Certains ont fuit la maison de Dieu faute d’y trouver un accueil à la hauteur de leur espérance.

D’autres mettent sous le boisseau leur bouillonnements intérieurs et se réfugient 

dans le silence.

Certes le désert est lieu intime de conversion et de purification (1) et cependant vient un temps où il faut parler, crier, pour faire entendre sa voix.

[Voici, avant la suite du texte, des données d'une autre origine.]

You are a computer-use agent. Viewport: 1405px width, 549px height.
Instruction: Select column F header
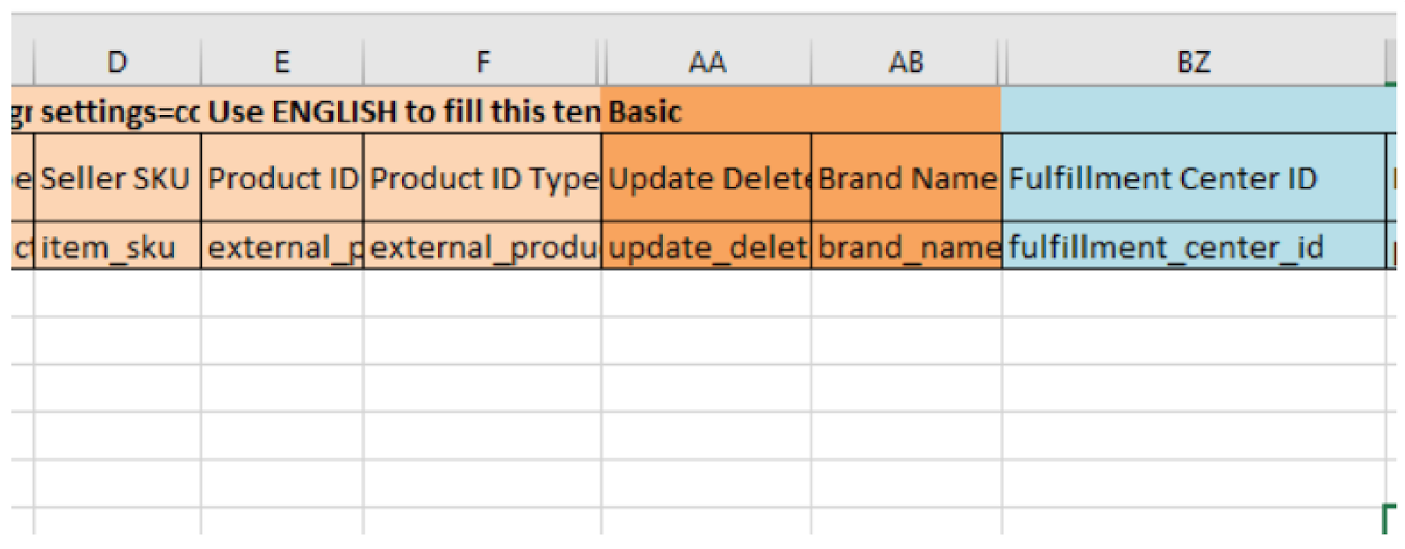click(482, 62)
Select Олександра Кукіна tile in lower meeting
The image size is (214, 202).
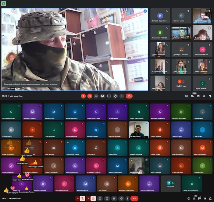pos(96,112)
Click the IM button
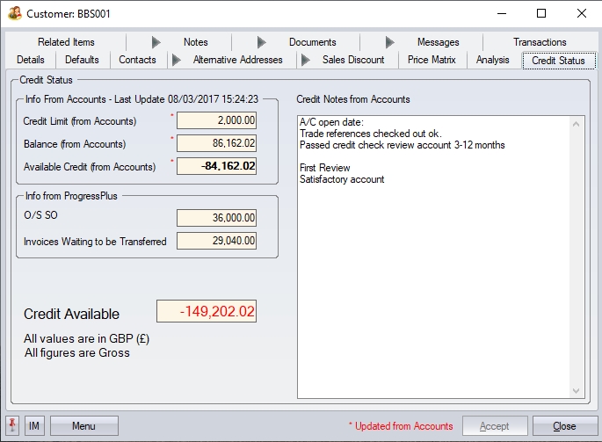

La lettre d’estive (2) de François Cassingena-Trévedy mérite à ce titre un écho substantiel tant il touche à l’essentiel. Nous avons besoin de voix qui portent, qui touchent « à la jointure de l’âme », réveillent nos torpeurs et se répètent à l’envie jusqu’à ce qu’une communauté d’orants se lèvent ensemble, loin des clivages anciens pour transformer l’Église en une force neuve. Des chrétiens qui inventent, sans rétroviseurs, un nouveau vivre ensemble et revêtent le Christ, non pas en for externe, en noir ou en blanc, mais dans la transcendance revisitée d’âmes qui vibrent et dansent avec leur Dieu…

Lumières fragiles qui reflètent en mille feux des lueurs discrètes d’un feu qui vient d’ailleurs.